Christopher Lee wearing a big smile? Now, that's scary!
13 January 2009 | by (the Draconian Swamp of Unholy Souls) – See all my reviews

With this feature, Amicus Studios (a British production company founded merely to cash in on the huge success of contemporary competitor Hammer, though with lower budgets and mainly specializing in anthology films) attempted to present its very own adaptation of the legendary and numerously retold novel "Dr. Jekyll and Mr. Hyde", by Robert Louis Stevenson. However, "I, Monster" turned out to be a rather curious movie and I honestly can't say for sure what it was that Amicus wanted to achieve and whether or not they succeeded in their effort. At first I assumed "I, Monster" was going to be only loosely inspired by the classic story, since there already are so many reminiscent versions available on the market and even more so because the screenplay changes the names of the protagonist from Dr. Jekyll and Mr. Hyde into Dr. Marlowe and Mr. Blake. But then it rapidly becomes obvious that this is actually one of the faithful adaptations of Stevenson's story, so that can't be an option. On a slightly off-topic note, in case you are looking for an offbeat and extremely loose interpretation of the same story, you can turn to the aforementioned Hammer again and check out "Dr. Jekyll and Sister Hyde". Maybe the original mission was to make the very first 3-D version of "Jekyll and Hyde", but that idea got abandoned in a fairly early stage as well and it's only still noticeable in some minor visual and cinematographic details. So, basically, all that remains is another redundant but nevertheless worthwhile re-enactment of a fantastic tale, once more pairing two of the greatest horror actors ever (Peter Cushing and Christopher Lee) and competently directed by one of the youngest filmmakers of that time. Stephen Weeks was still in his early twenties in 1971. I bet it must be a truly unique experience to give Lee and Cushing instructions on a film set on that age...

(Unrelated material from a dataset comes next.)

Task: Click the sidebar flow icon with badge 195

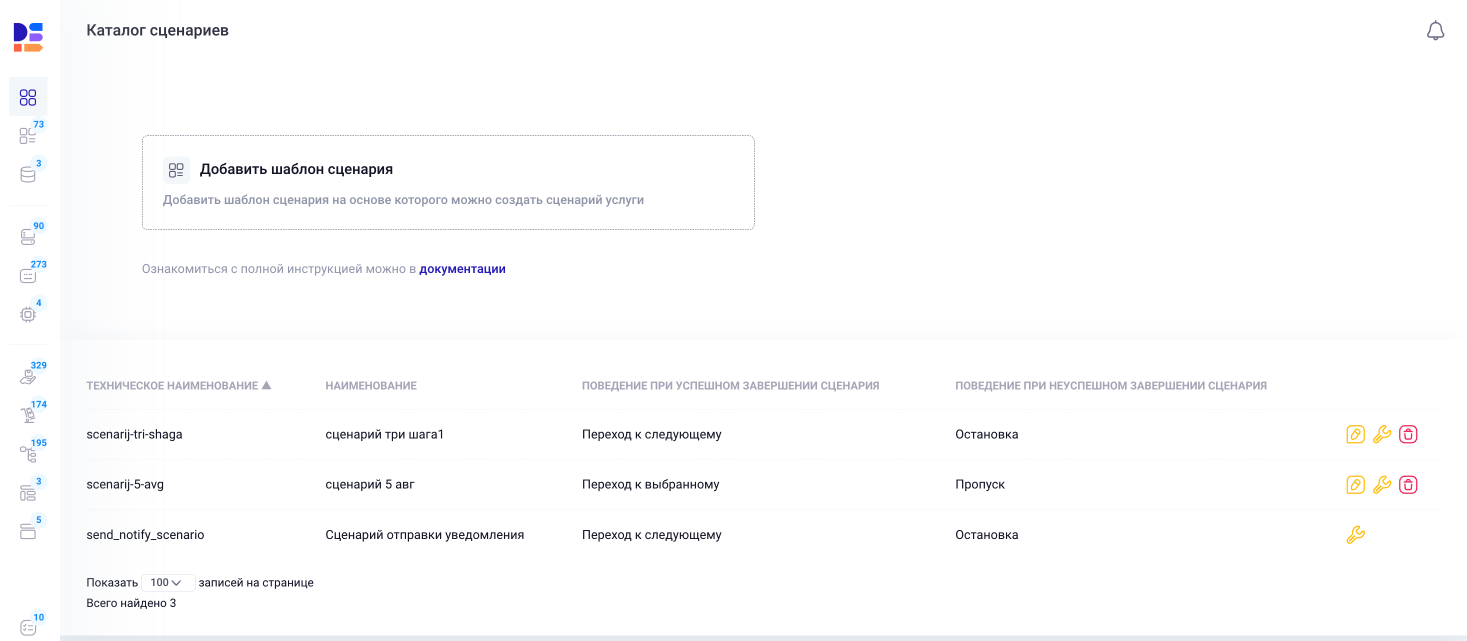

Lee and Cushing don't deliver their greatest performances here (far from it actually), but even at their most mediocre they nonetheless remain a joy to behold. Lee stars as Dr. Marlowe, a successful psychiatrist and devoted disciple of Sigmund Freud's theories. He firmly believes that mental illnesses can be caused by the repression of the true human nature (which is vile, mean and aggressive) and that both sides of the personality can easily be separated. He develops a drug, experiments on himself and gradually turns into a more relentless and incurable monster after each injection. His friends, including Peter Cushing as his attorney, want to help Dr. Marlowe but they automatically assume this mysterious Mr. Blake is an entirely different persona. The overall story is commonly known and this version doesn't feature any noteworthy differences. The doctor's transformations - mentally as well as physically - grow more monstrous, but the remarkable thing is he is the scariest during the earliest phases! Near the film's climax, Christopher Lee looks unrecognizable and heavily deformed but after the first couple of drug dosages he simply puts on a menacing and genuinely unsettling Joker-type of smile. Can you imagine Christopher Lee with a big smile like that? Now, THAT is scary stuff!